Reaching a worldwide audience through the Internet
Two recent announcements show how the Internet has made it possible to make vast amounts of information available online, cost-effectively in one case and for public benefit in the other - and to benefit from reaching a worldwide audience.
Discovering Literature
The British Library has just opened a fabulous online treasure trove of 20th century literary material (Shakespeare, the romantics and the Victorians are already there), making 300 artefacts relating to significant 20th century writers available online for the first time, including literary drafts, rare first editions, notebooks, letters, diaries, newspapers and photographs from Virginia Woolf, George Orwell, Ted Hughes, Angela Carter and T S Eliot among others.
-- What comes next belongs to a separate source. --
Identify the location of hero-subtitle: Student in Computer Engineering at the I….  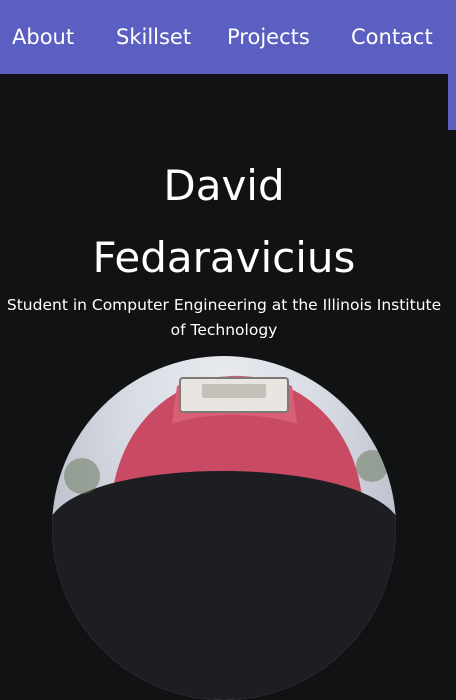
(224, 318).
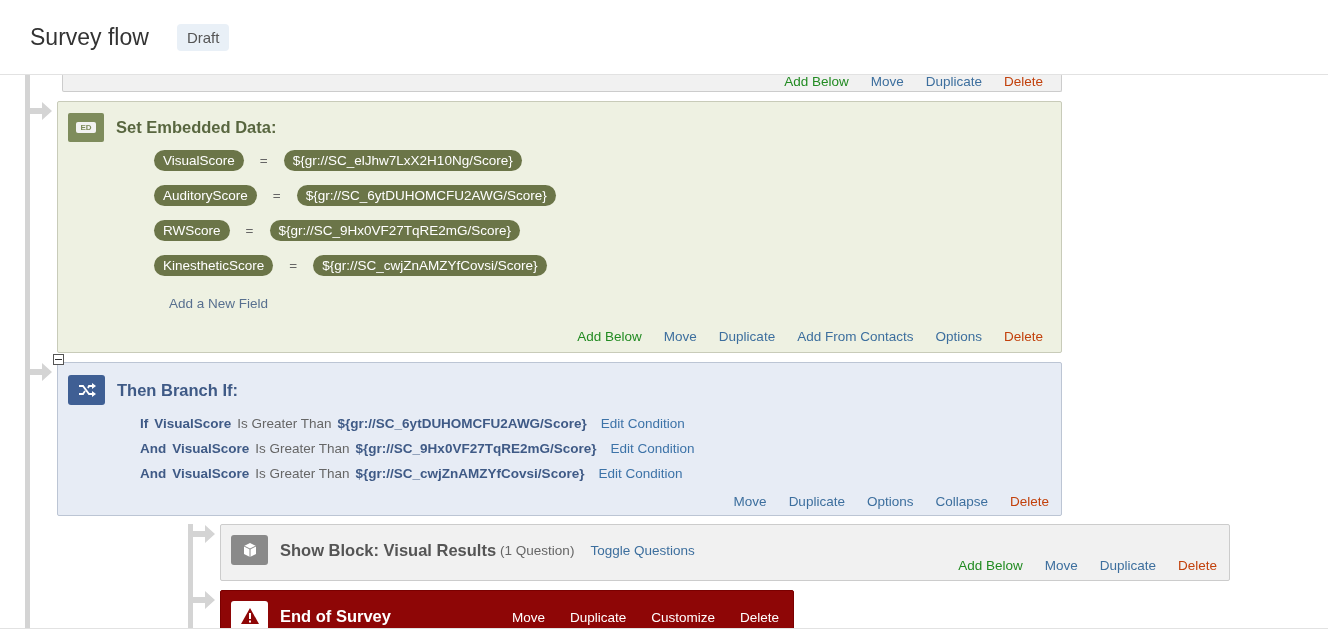 Image resolution: width=1328 pixels, height=641 pixels. What do you see at coordinates (538, 550) in the screenshot?
I see `question-count: (1 Question)` at bounding box center [538, 550].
Until now, these wonderful items were only available to those visiting the British Library reading rooms but Discovering Literature: 20th Century aims to bring the work of some of the period's most famous writers to life. It features over 300 digitised collection items from the Library collections and over 90 essays written by writers and academics, placing the works of the 20th century writers in context.
These materials reveal the ways in which key writers of the 20th century rejected inherited traditions and experimented with new forms and themes. Through their notebooks and first drafts, we see their creative processes, innovation, self-doubt, rejection, rebellion and the risks they took on their journey to becoming the literary greats we know today.
Discovering 20th Century Literature
Encyclopaedia Britannica
Another recent innovation is the newly revitalised Encyclopaedia Britannica, seemingly doomed to die as the internet made information widely available online, rather than through the huge and expensive print edition. But in fact what's happened is that the Internet has enabled the publisher to reinvent itself as an online provider of high quality information through subscriptions.
The Encyclopaedia had been had been in continuous print since 1768, a 244-year run. Realising that what was valuable about Britannica was the high quality and trusted authority of the editorial content, the firm managed to migrate online in such a way that its 100-odd editors and thousands of contributors stayed in place.
Michael Ross, Senior Vice-President, says: "What Wikipedia has demonstrated is the value of our kind of content, because it's such a popular site."
Ross says that the Encyclopaedia does not compete with Wikipedia because the latter is largely indistinguishable from the internet. "Basically what they've done is scraped the internet and put it in a format. But it shows that people want information like that and they want knowledge like that."
Then they've made the Encyclopaedia available at a low price, for the general public, even though their chief market is libraries. The result is a successful transition to the Internet, which enables a venerable institution to power forward into the future in a thoroughly populist - and profitable - way.